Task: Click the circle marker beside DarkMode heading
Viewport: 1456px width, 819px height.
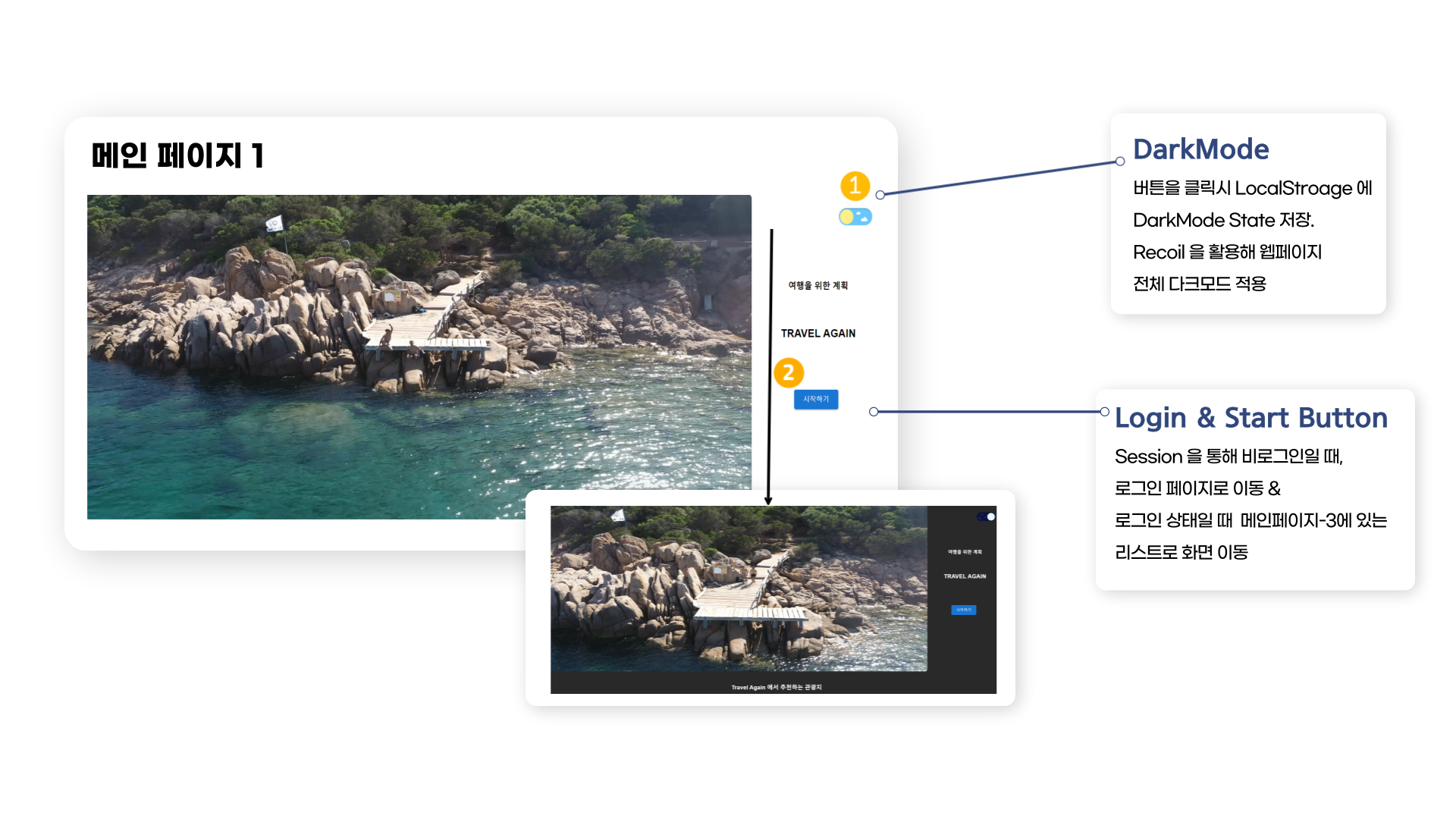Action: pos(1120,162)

------------

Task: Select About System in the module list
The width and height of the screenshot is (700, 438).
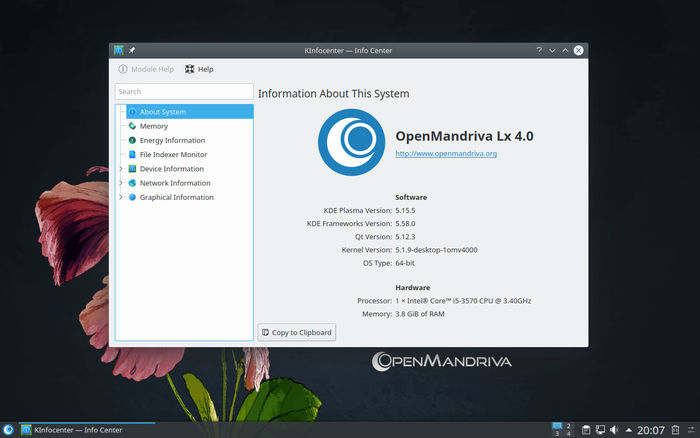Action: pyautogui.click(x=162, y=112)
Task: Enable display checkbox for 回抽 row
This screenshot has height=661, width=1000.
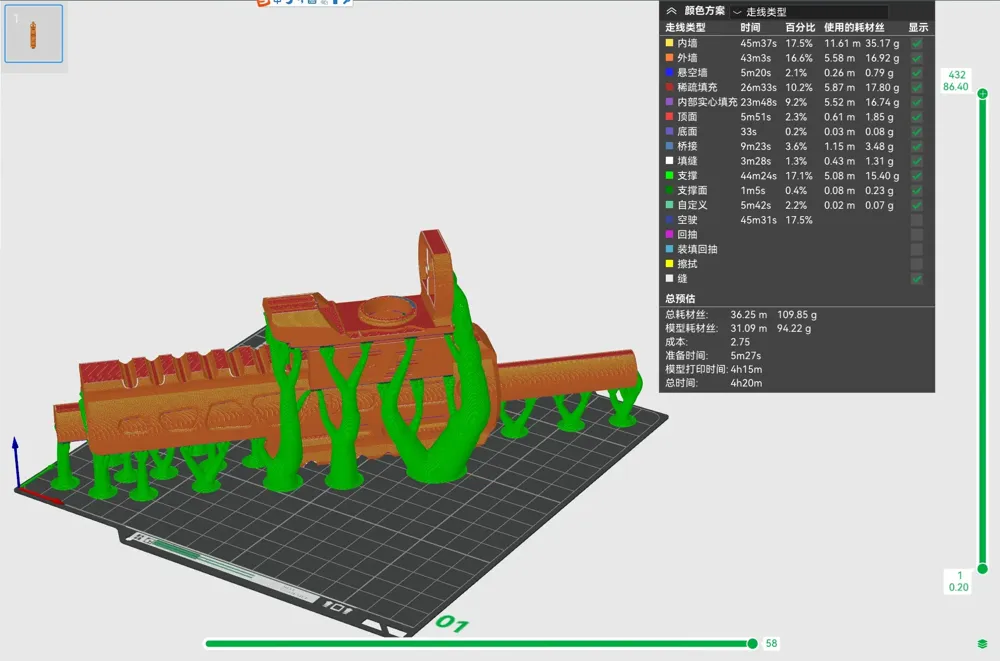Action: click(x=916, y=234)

------------

> [AIM OF THE EXERCISE]: Put the records from the line with "Task: Click the" up to and including the line with "Action: pos(1120,162)" into a Markdown table with the columns Row and Line. Give each line its own numbered row, skip blank lines, and leave the pictures out.

> [THE RESPONSE]:
| Row | Line |
|---|---|
| 1 | Task: Click the circle marker beside DarkMode heading |
| 2 | Viewport: 1456px width, 819px height. |
| 3 | Action: pos(1120,162) |